“700 000 dollars par minute” : les compagnies pétrolières engrangent des profits record
Les géants pétroliers mondiaux affichent des résultats financiers historiques au deuxième trimestre 2026, portés par une flambée des prix de l'énergie consécutive à l'escalade du conflit entre les États-Unis et l'Iran. Ces bénéfices records, dépassant les 90 milliards de dollars pour les principales compagnies, soulèvent des questions sur les mécanismes de cette enrichment et ses répercussions géopolitiques et économiques à l'échelle planétaire.
Quels sont les chiffres clés des profits des compagnies pétrolières pour le deuxième trimestre 2026 ?
ExxonMobil a enregistré un bénéfice net de 14,5 milliards de dollars, soit le double de celui du même trimestre l'année précédente, tandis que Chevron a atteint 12,2 milliards de dollars, cinq fois supérieur à 2025. Huit grandes compagnies pétrolières ont cumulé plus de 90 milliards de dollars de profits sur cette période, dans un contexte de hausse de 40 % des prix du pétrole depuis le début de l'année.
Quels facteurs expliquent ces profits exceptionnels ?
La guerre entre les États-Unis et l'Iran a provoqué une hausse des prix du pétrole, alimentée par les tensions géopolitiques et les incertitudes sur l'approvisionnement énergétique mondial. Cette situation a permis aux compagnies de maximiser leurs marges tout en augmentant leur production, notamment aux États-Unis où Chevron a enregistré des records de production.

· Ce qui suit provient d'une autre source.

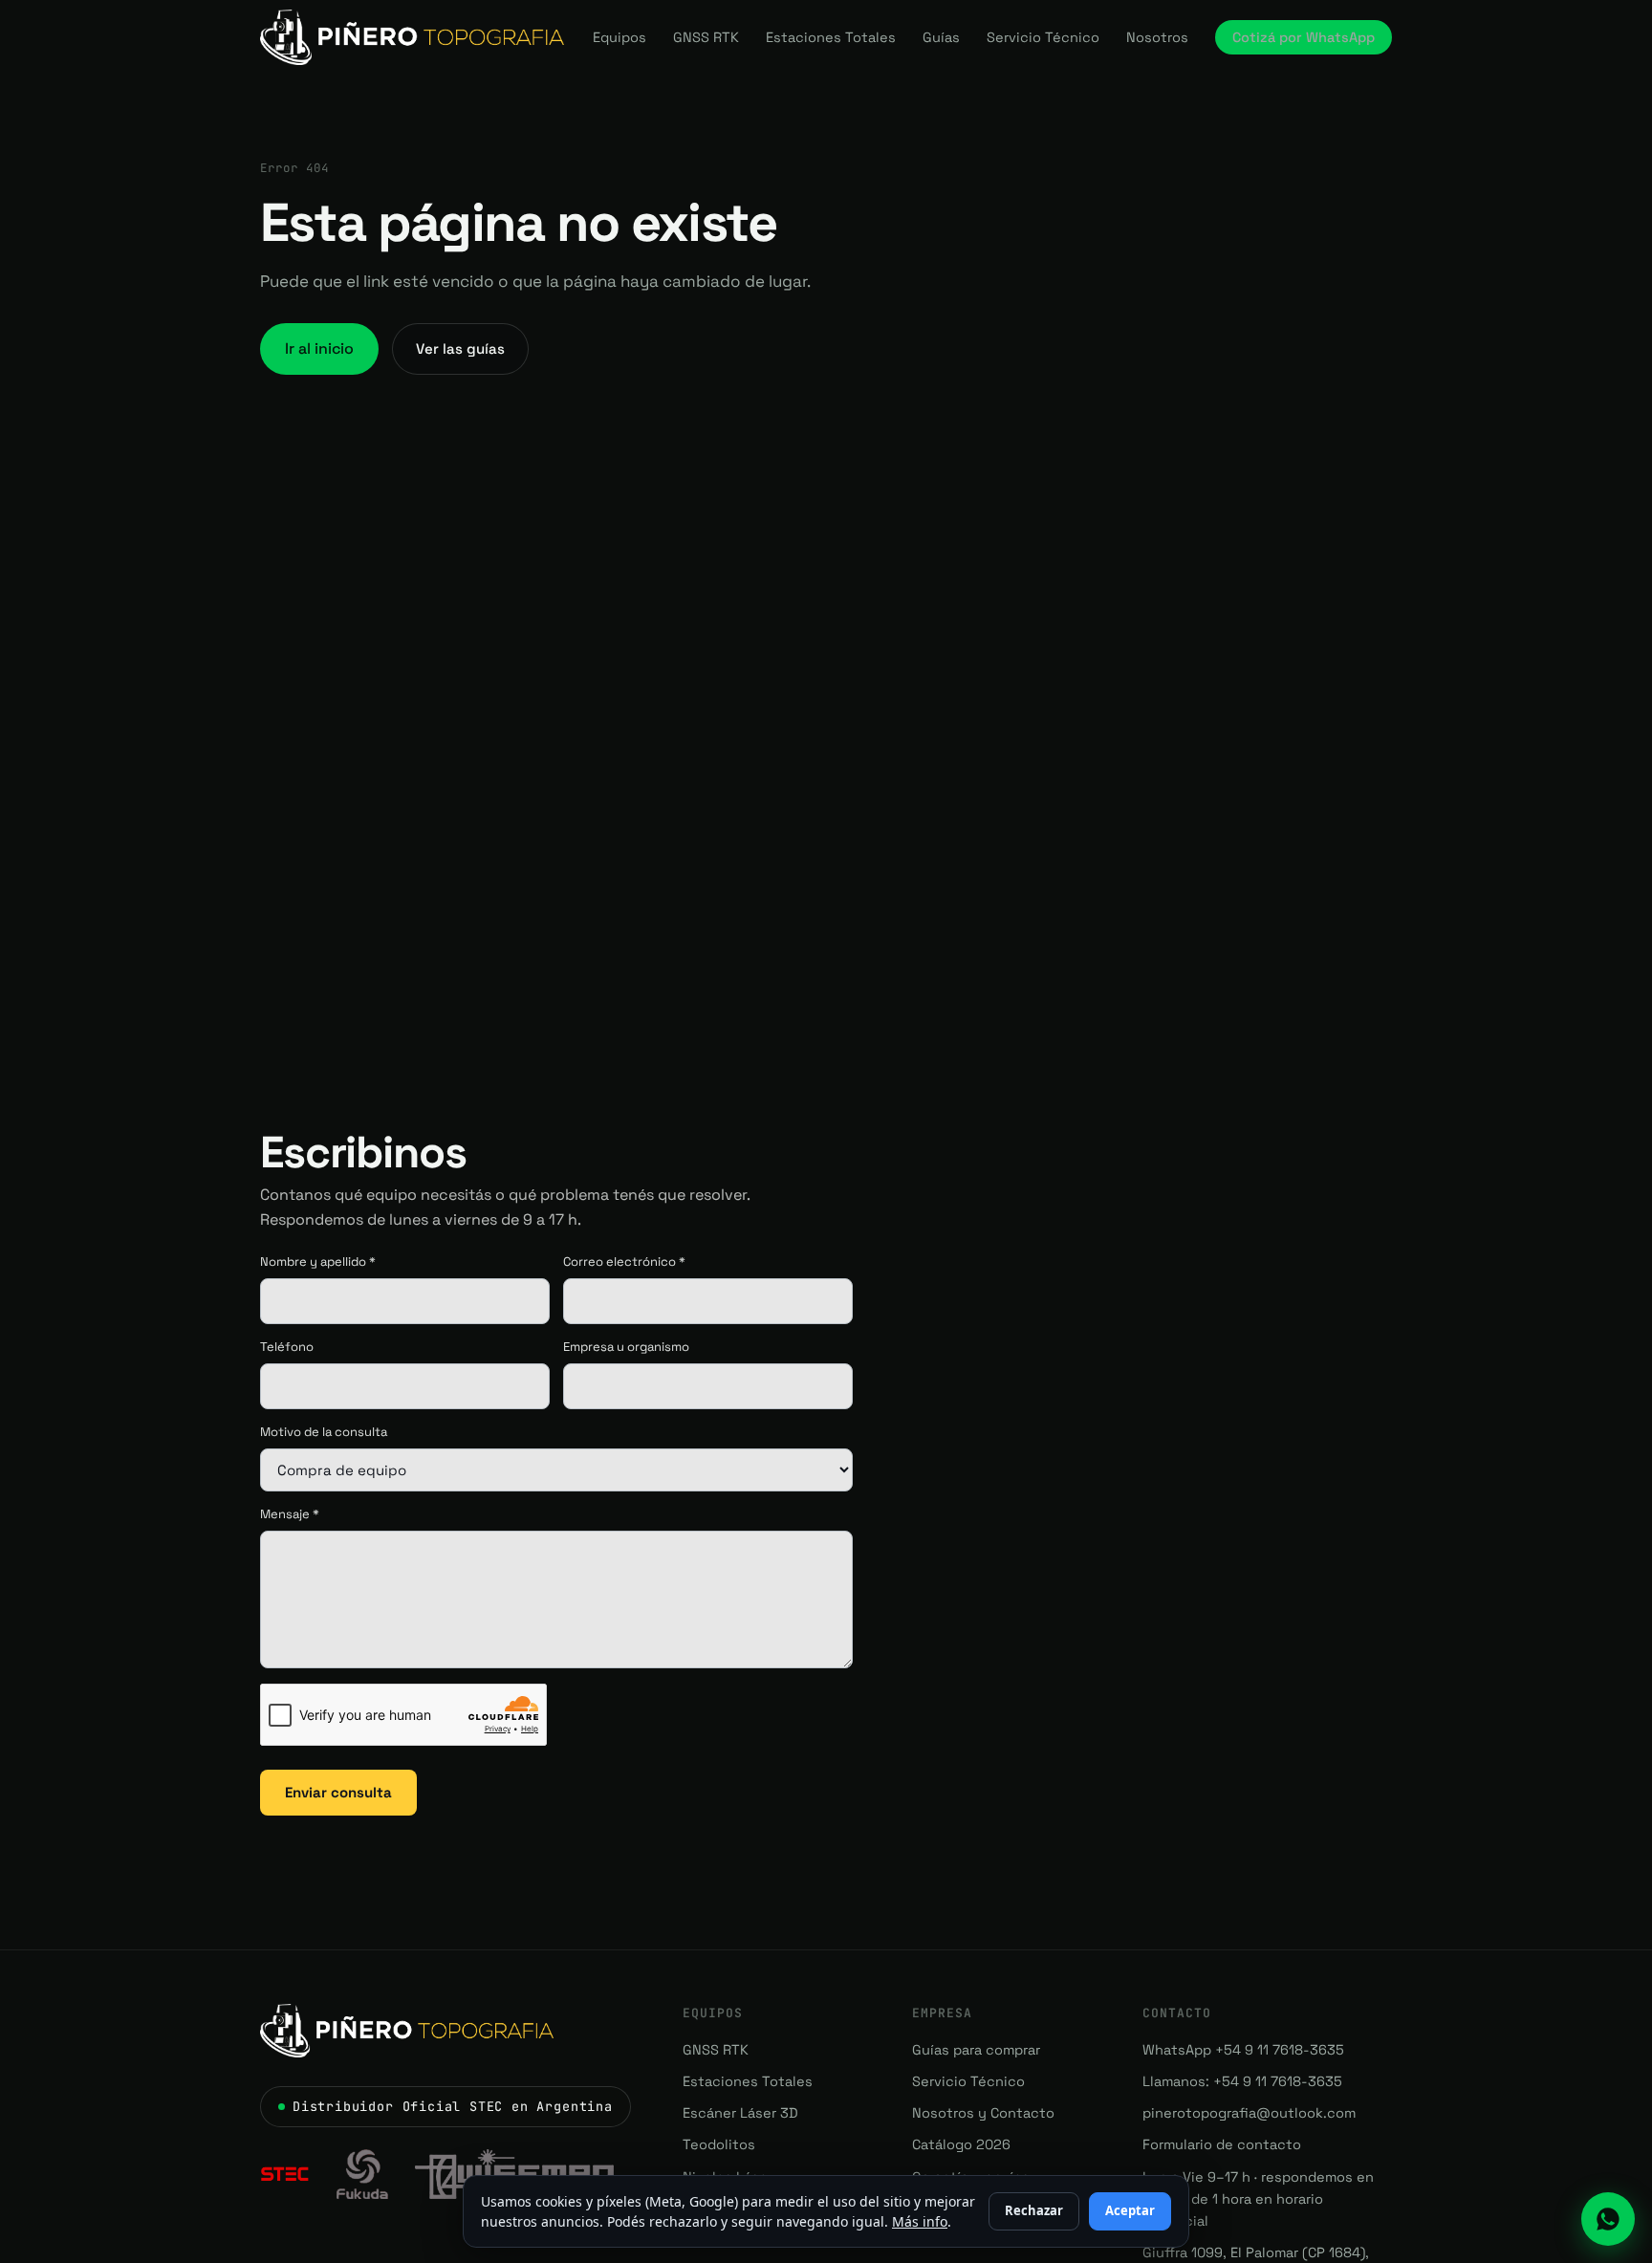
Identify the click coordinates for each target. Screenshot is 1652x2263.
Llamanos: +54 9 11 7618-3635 (1242, 2081)
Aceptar (1130, 2210)
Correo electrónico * (624, 1261)
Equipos (619, 37)
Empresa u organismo (626, 1346)
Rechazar (1034, 2210)
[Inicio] (412, 37)
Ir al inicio (319, 348)
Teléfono (287, 1346)
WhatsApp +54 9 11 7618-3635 (1243, 2049)
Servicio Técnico (1043, 37)
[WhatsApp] (1608, 2219)
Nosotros (1157, 37)
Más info (919, 2221)
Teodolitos (719, 2144)
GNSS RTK (706, 37)
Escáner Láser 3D (740, 2113)
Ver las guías (460, 348)
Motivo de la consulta (323, 1432)
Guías (941, 37)
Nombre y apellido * (318, 1261)
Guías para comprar (976, 2049)
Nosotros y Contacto (983, 2113)
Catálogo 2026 (961, 2144)
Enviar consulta (338, 1792)
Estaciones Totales (831, 37)
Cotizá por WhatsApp (1303, 37)
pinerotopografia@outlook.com (1249, 2113)
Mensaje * (289, 1514)
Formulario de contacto (1221, 2144)
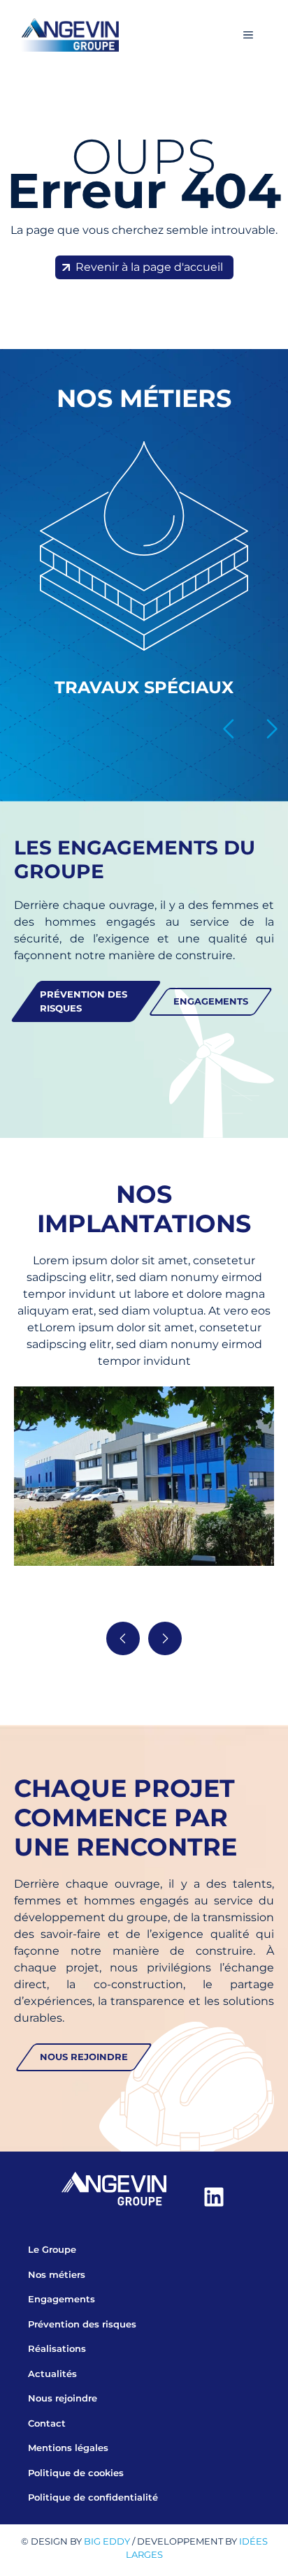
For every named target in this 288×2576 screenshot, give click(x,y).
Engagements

Quelle est la réaction des acteurs du secteur face à ces résultats ?
Les médias comme CNN soulignent l'opacité des bénéfices, qualifiant la situation de « s'en mettre plein les poches », tandis que les compagnies, comme Chevron, justifient ces performances par une stratégie de croissance et d'optimisation de leur production mondiale.
Ces profits records sont-ils généralisés à l'ensemble du secteur ?
Oui, les huit principales compagnies pétrolières ont bénéficié de cette conjoncture, bien que les données détaillées ne précisent pas leur répartition géographique ou leur répartition entre entreprises. Les résultats d'ExxonMobil et Chevron, deux géants américains, illustrent cependant une tendance dominante.
Ce que ça pourrait changer
Ces profits records pourraient renforcer les tensions géopolitiques en alimentant les conflits pour le contrôle des ressources énergétiques, tout en accentuant les critiques sur l'opacité des mécanismes de fixation des prix du pétrole. À plus long terme, cette situation risque de polariser davantage les débats sur la transition énergétique, entre dépendance aux énergies fossiles et urgence climatique.